Data section:
====

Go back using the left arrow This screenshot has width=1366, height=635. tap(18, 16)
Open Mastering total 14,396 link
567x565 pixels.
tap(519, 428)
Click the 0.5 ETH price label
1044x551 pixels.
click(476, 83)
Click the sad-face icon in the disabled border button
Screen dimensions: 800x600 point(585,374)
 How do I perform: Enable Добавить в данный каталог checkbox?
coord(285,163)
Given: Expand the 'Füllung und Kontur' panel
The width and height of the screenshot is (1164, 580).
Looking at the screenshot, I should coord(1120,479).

====

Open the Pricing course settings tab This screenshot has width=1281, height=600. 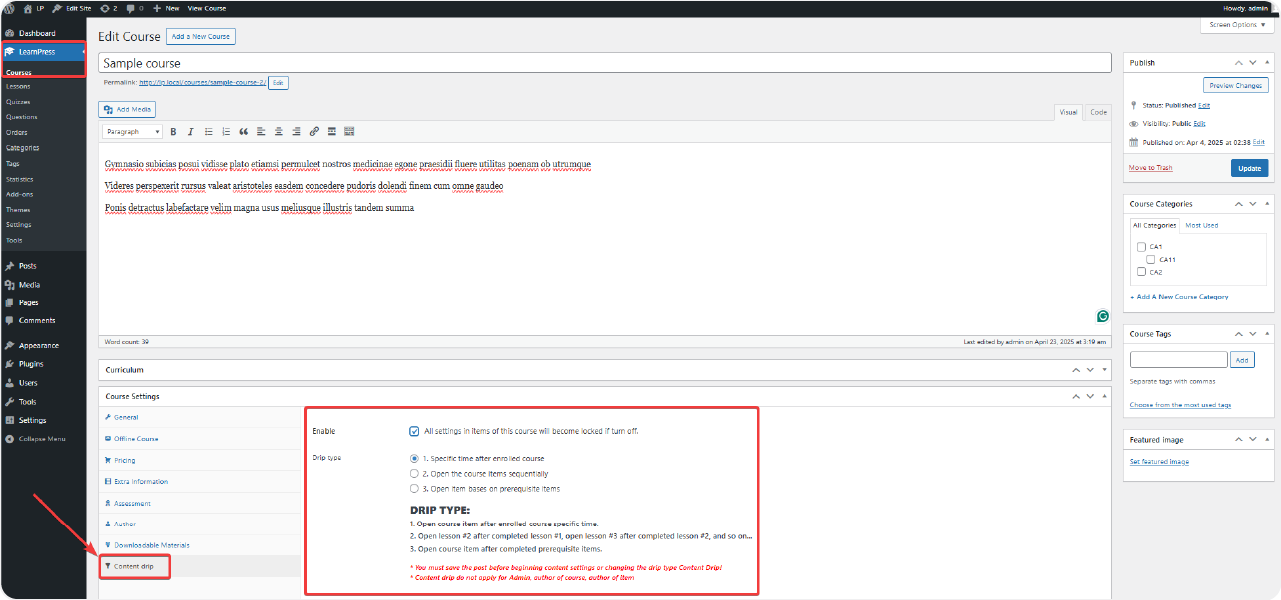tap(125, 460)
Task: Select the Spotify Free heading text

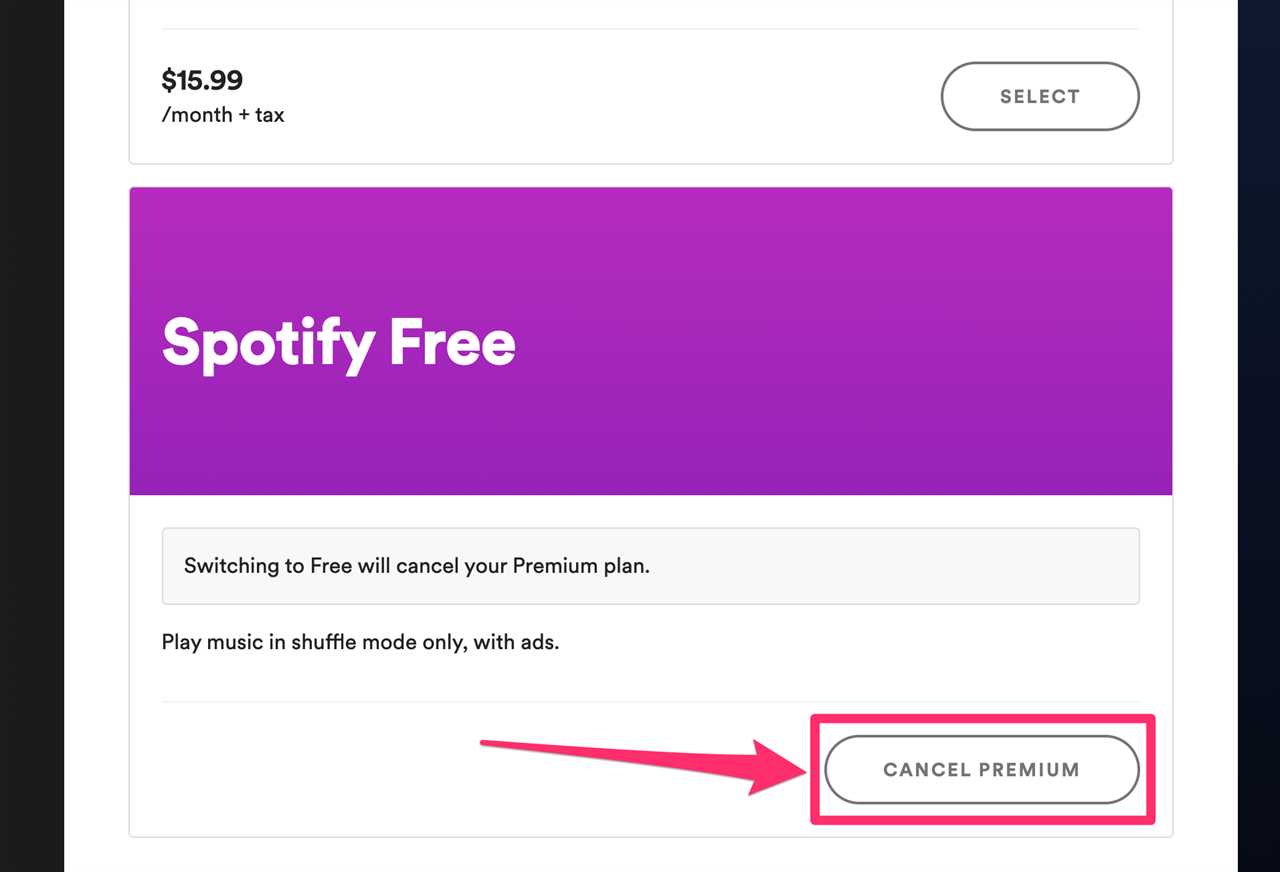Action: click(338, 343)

====

Activity:
In the data above, start at the line that has "Open Mastering total 14,396 link", stop after the line that has "Given: Expand the 'Füllung und Kontur' panel", and print every line in between exactly as it stands.

Answer to this problem:
Open Mastering total 14,396 link
567x565 pixels.
tap(519, 428)
Click the 0.5 ETH price label
1044x551 pixels.
click(476, 83)
Click the sad-face icon in the disabled border button
Screen dimensions: 800x600 point(585,374)
 How do I perform: Enable Добавить в данный каталог checkbox?
coord(285,163)
Given: Expand the 'Füllung und Kontur' panel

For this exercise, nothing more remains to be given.